• **RECORDS FOR THE EXERCISE**
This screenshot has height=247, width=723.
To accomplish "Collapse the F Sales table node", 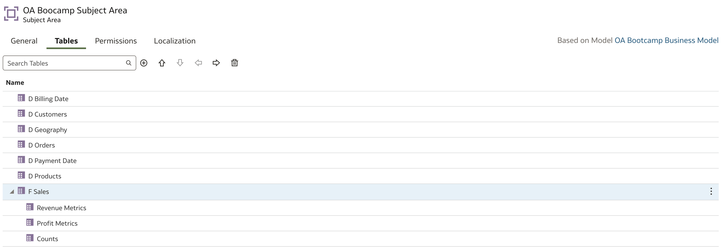I will click(x=12, y=192).
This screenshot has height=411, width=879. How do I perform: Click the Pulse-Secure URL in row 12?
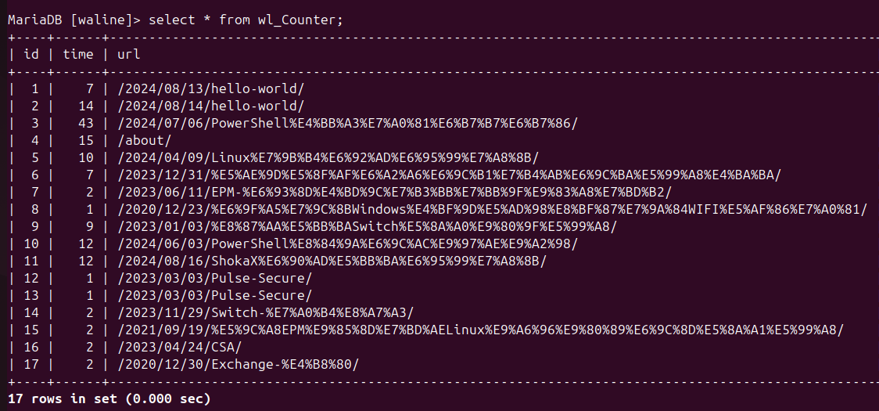(x=214, y=278)
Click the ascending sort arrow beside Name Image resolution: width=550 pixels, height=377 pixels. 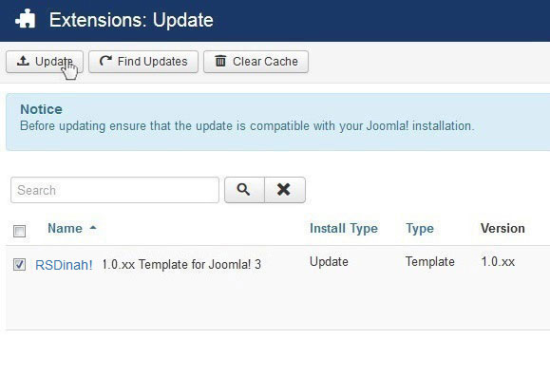coord(93,228)
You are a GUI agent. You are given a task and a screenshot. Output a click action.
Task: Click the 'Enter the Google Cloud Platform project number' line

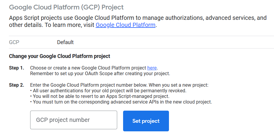(119, 85)
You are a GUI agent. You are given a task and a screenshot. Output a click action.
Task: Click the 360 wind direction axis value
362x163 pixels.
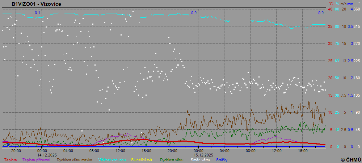point(357,9)
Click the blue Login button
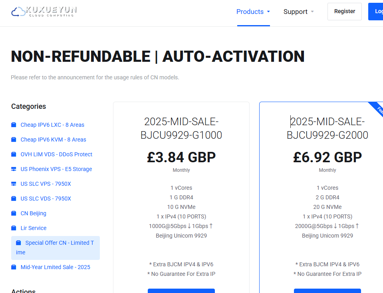 tap(377, 12)
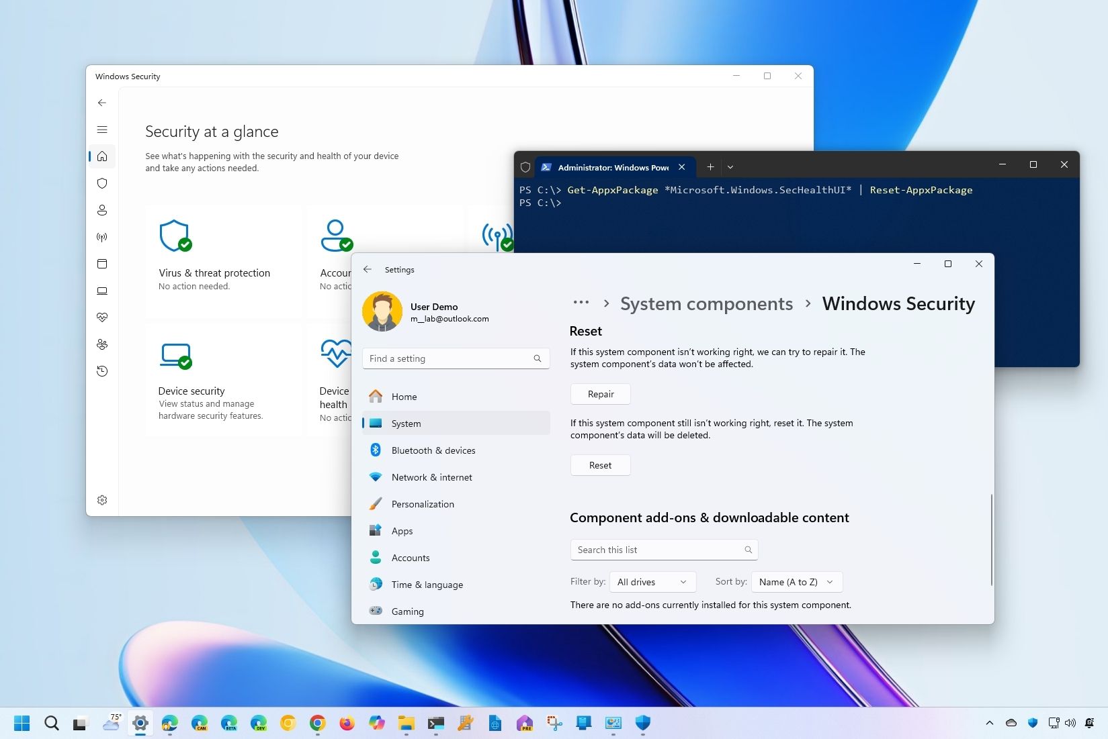Screen dimensions: 1108x739
Task: Click the back arrow in Settings
Action: coord(367,269)
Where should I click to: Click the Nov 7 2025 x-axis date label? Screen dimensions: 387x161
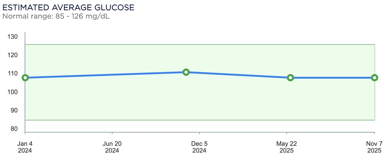[374, 147]
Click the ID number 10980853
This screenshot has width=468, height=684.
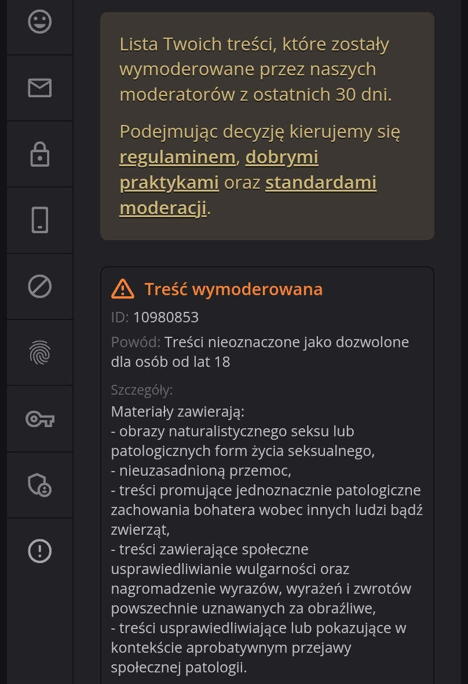166,317
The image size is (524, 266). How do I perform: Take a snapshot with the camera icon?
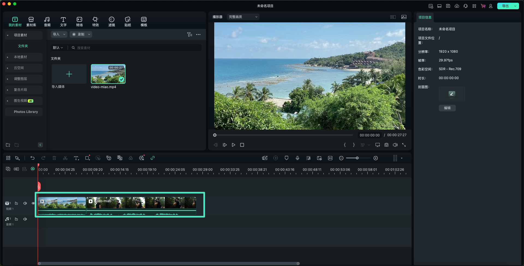(x=386, y=145)
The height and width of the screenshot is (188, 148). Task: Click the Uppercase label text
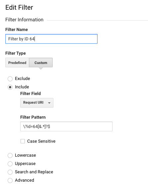[x=25, y=164]
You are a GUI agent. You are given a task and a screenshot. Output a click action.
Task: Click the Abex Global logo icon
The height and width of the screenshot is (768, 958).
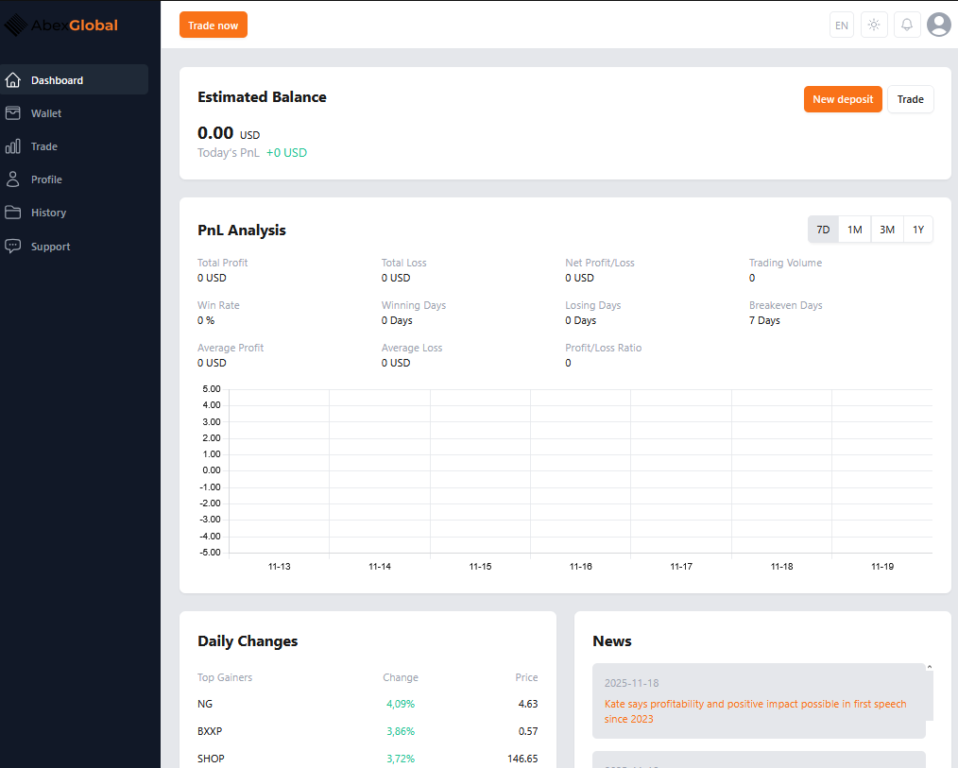tap(16, 26)
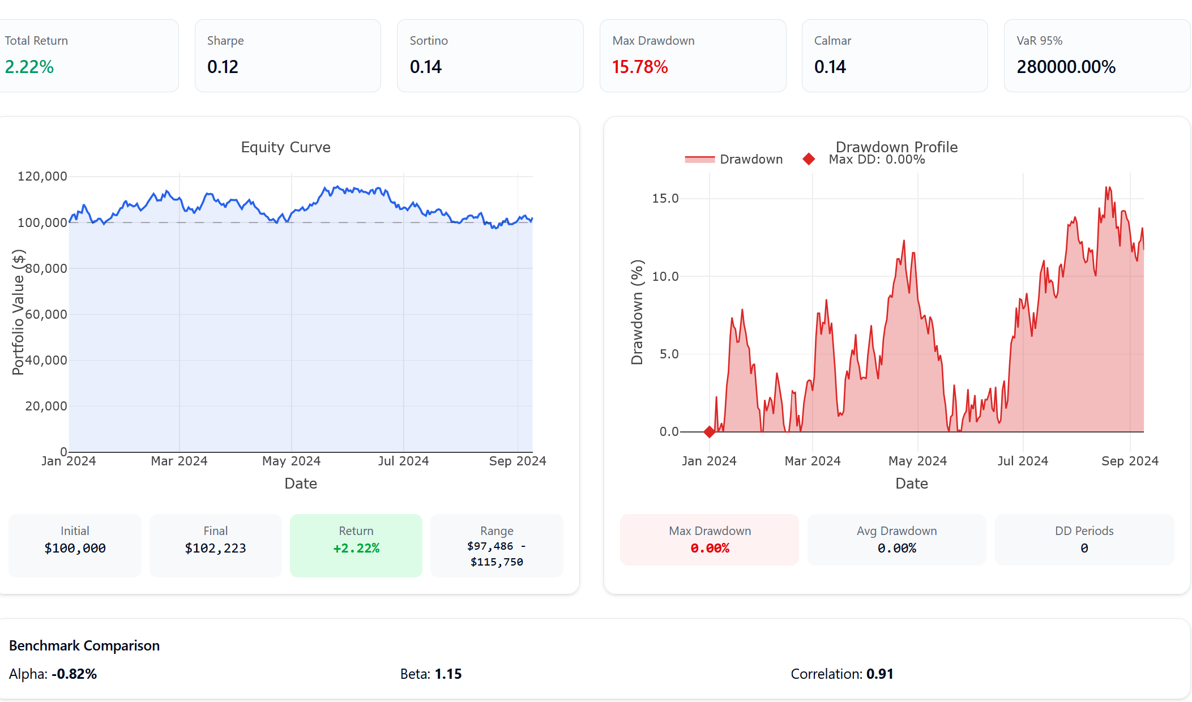Click the VaR 95% metric card

coord(1097,55)
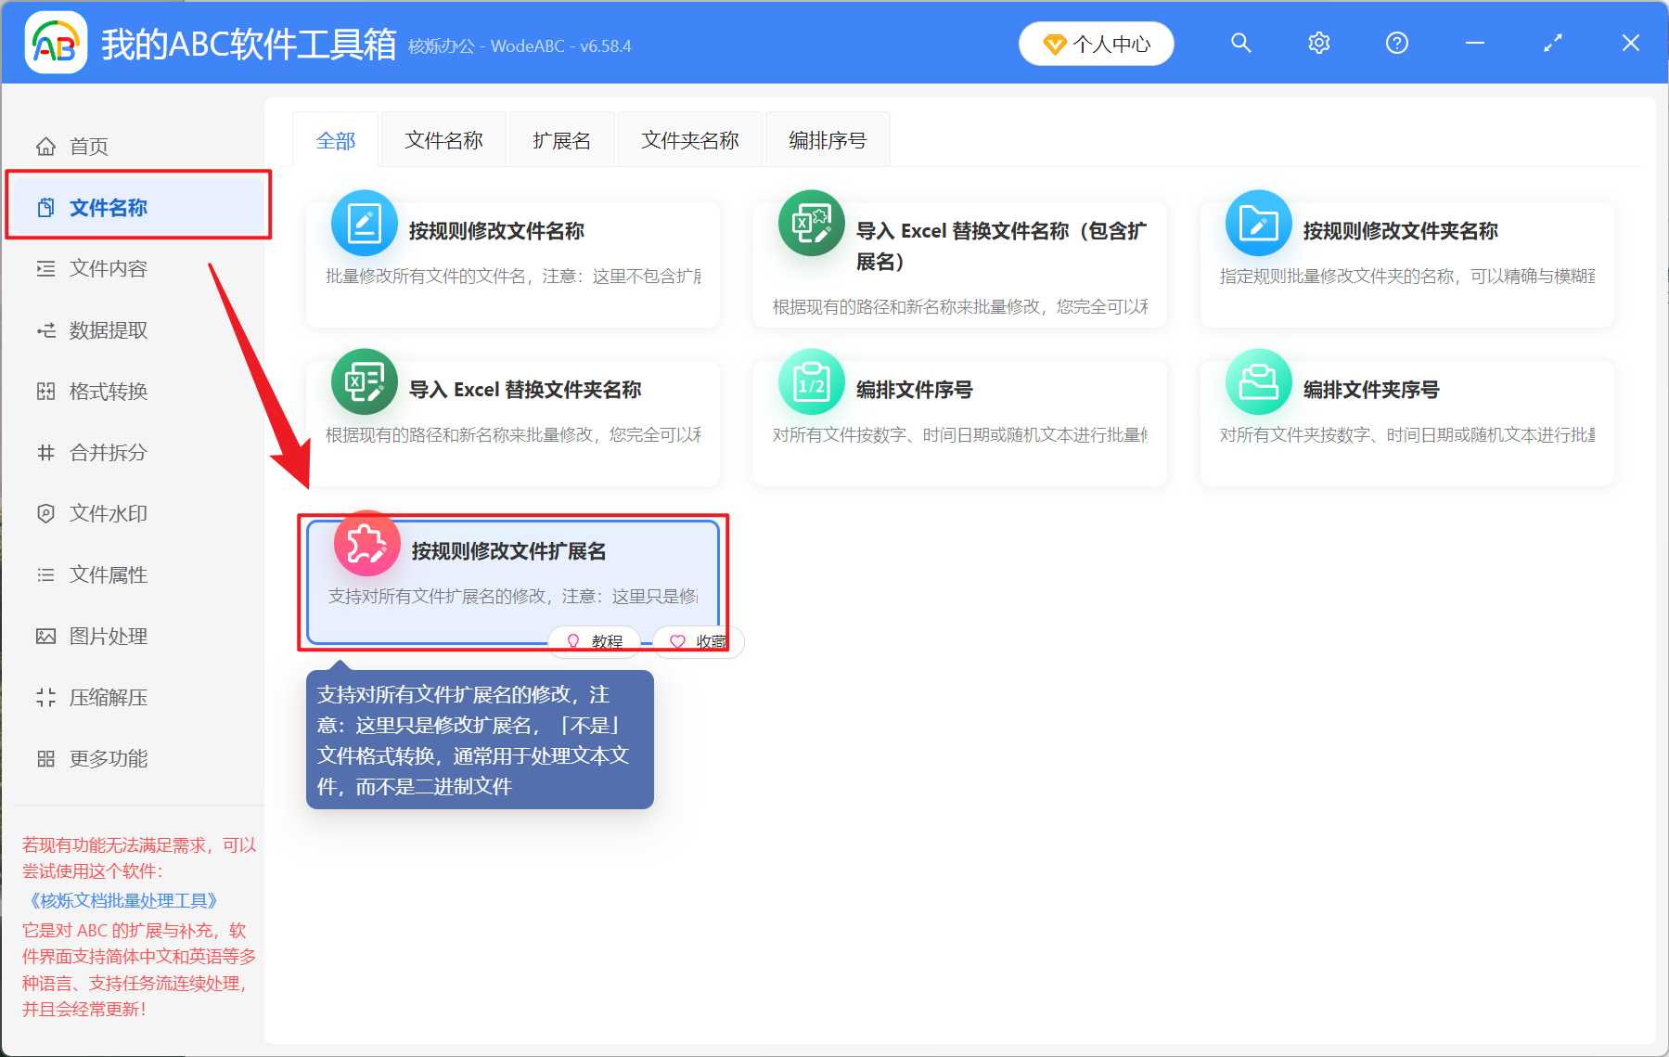Open the 教程 for the extension tool
1669x1057 pixels.
coord(594,641)
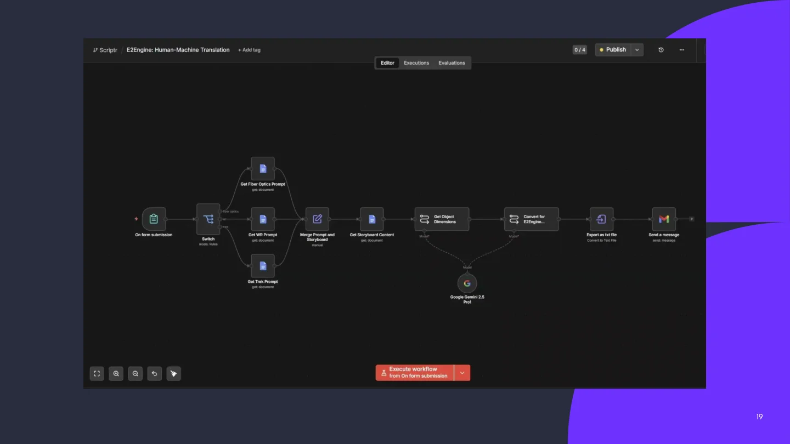
Task: Click the zoom in canvas icon
Action: pos(116,373)
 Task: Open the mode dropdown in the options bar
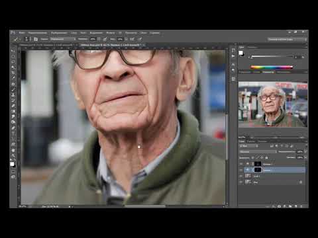63,39
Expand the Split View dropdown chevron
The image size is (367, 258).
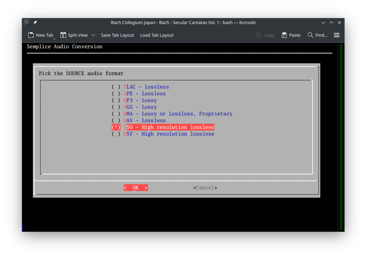[x=93, y=35]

• **YOUR GOAL**
Please list each line from the items above that contains the word "This".

• **RIGHT ANSWER**
This screenshot has height=247, width=723.
This screenshot has height=411, width=879. How do I perform: Click the Pulse-Secure URL in row 12?
This screenshot has width=468, height=684.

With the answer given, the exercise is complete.